Ciência e Tecnologia • 14:15h • 03 de setembro de 2026
Enxaguante com canabidiol surpreende em teste contra biofilme dental; veja o que a USP descobriu
Pesquisa testou três concentrações de CBD e encontrou no índice de 0,05% o resultado mais equilibrado; produto ainda precisa passar por novas etapas antes de eventual uso clínico
Jornalista: Luis Potenza MTb 37.357 | Com informações da USP | Foto: Divulgação
O canabidiol (CBD) pode se tornar uma alternativa à clorexidina em enxaguantes bucais para controle do biofilme dental. Em estudo realizado na Faculdade de Odontologia de Ribeirão Preto (FORP) da USP, uma formulação com CBD a 0,05% apresentou eficácia semelhante à clorexidina a 0,12%, mas provocou menor alteração na cor do esmalte. Os resultados foram publicados na revista científica Clinical Oral Investigations.
A pesquisa, desenvolvida por Anna Luísa Araújo Pimenta, sob orientação da professora Fernanda de Carvalho Panzeri, partiu de um problema conhecido na odontologia. Embora seja considerada referência no controle antimicrobiano, a clorexidina pode provocar efeitos adversos quando utilizada por períodos prolongados, como manchas nos dentes e alteração do paladar.
Os pesquisadores testaram três concentrações de canabidiol, de 0,01%, 0,05% e 0,1%, comparando os resultados com clorexidina a 0,12% e um placebo. Entre elas, o CBD a 0,05% apresentou o melhor equilíbrio entre controle do biofilme, preservação da resistência do esmalte e menor alteração de cor.
Teste foi feito com esmalte bovino dentro da boca dos participantes
Um ponto importante do estudo é que o enxaguante com CBD não foi aplicado diretamente nos dentes dos voluntários. Treze participantes utilizaram dispositivos removíveis, semelhantes a placas, contendo pequenos fragmentos de esmalte de dentes bovinos.
Esse material possui características semelhantes às do esmalte humano e, ao permanecer na boca, ficou exposto à saliva, temperatura e bactérias presentes naturalmente no ambiente oral. Cada participante passou por cinco fases de sete dias, uma para cada formulação avaliada.
Para simular a exposição frequente ao açúcar, parte das amostras também recebeu solução de sacarose a 20% oito vezes ao dia. Os pesquisadores analisaram formação de biofilme, resistência, rugosidade e alteração de cor do esmalte, além de examinar as amostras por microscopia eletrônica.
Clorexidina deixou amostras mais escuras e amareladas
As diferenças também puderam ser percebidas visualmente. As amostras tratadas com clorexidina apresentaram maior alteração de cor, ficando mais escuras e amareladas, enquanto os grupos tratados com canabidiol tiveram mudanças menores.

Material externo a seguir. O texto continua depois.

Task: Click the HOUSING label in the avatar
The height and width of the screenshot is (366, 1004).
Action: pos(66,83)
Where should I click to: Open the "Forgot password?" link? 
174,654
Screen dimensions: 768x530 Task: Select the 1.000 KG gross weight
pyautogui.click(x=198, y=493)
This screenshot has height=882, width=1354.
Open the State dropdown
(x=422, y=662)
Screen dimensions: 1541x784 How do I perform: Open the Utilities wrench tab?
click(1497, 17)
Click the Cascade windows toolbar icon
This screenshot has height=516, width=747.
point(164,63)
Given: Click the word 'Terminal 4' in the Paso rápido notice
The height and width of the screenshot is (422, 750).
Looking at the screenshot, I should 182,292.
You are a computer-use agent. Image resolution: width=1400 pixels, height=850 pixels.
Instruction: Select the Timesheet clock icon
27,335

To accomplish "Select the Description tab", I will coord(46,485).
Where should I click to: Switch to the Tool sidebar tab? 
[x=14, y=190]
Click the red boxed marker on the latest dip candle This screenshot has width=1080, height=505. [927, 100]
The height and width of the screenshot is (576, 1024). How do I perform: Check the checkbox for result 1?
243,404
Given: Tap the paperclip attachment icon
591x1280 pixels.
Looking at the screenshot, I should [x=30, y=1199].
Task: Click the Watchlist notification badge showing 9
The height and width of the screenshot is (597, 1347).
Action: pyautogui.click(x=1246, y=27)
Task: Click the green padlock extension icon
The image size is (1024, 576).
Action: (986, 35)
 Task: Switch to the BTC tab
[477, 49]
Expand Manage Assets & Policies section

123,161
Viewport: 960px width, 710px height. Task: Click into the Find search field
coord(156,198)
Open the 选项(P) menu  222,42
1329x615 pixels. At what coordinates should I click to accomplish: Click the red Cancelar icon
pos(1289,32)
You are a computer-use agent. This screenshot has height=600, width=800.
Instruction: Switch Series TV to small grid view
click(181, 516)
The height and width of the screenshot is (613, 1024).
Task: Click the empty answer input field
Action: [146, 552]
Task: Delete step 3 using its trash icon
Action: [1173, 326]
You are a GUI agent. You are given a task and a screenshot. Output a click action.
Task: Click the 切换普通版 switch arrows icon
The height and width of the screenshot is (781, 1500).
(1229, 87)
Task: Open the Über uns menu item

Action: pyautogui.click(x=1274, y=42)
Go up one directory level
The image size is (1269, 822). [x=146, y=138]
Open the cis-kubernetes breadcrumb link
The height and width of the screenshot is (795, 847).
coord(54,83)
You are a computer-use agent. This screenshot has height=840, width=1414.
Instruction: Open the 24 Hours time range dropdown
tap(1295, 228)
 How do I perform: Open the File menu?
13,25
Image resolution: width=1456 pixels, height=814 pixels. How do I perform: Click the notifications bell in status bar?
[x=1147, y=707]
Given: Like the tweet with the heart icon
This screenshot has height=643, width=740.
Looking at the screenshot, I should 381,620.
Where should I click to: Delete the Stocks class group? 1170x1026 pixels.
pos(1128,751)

No controle do biofilme, as concentrações de CBD a 0,05% e 0,1% apresentaram resultados semelhantes aos da clorexidina. A menor concentração, de 0,01%, teve ação mais limitada, enquanto a de 0,1% provocou pequeno aumento da rugosidade do esmalte em uma das condições avaliadas.
“A principal vantagem é justamente evitar os efeitos adversos que a clorexidina apresenta com o uso prolongado, mantendo uma eficácia parecida no controle do biofilme”, explica Anna Luísa.
Resultado ainda não significa enxaguante com CBD nas farmácias
Apesar dos resultados, a pesquisa ainda é experimental e não demonstra que produtos com canabidiol já possam substituir a clorexidina no uso cotidiano. Os próximos passos incluem estudos com mais participantes, períodos maiores de acompanhamento e novas avaliações de segurança e eficácia.
Os pesquisadores também pretendem investigar por quanto tempo o efeito do CBD permanece na boca após a aplicação. Somente depois de novas etapas, caso os resultados continuem favoráveis, poderá ser considerado o desenvolvimento de um produto comercial, que ainda dependeria dos procedimentos regulatórios e de eventual registro na Anvisa.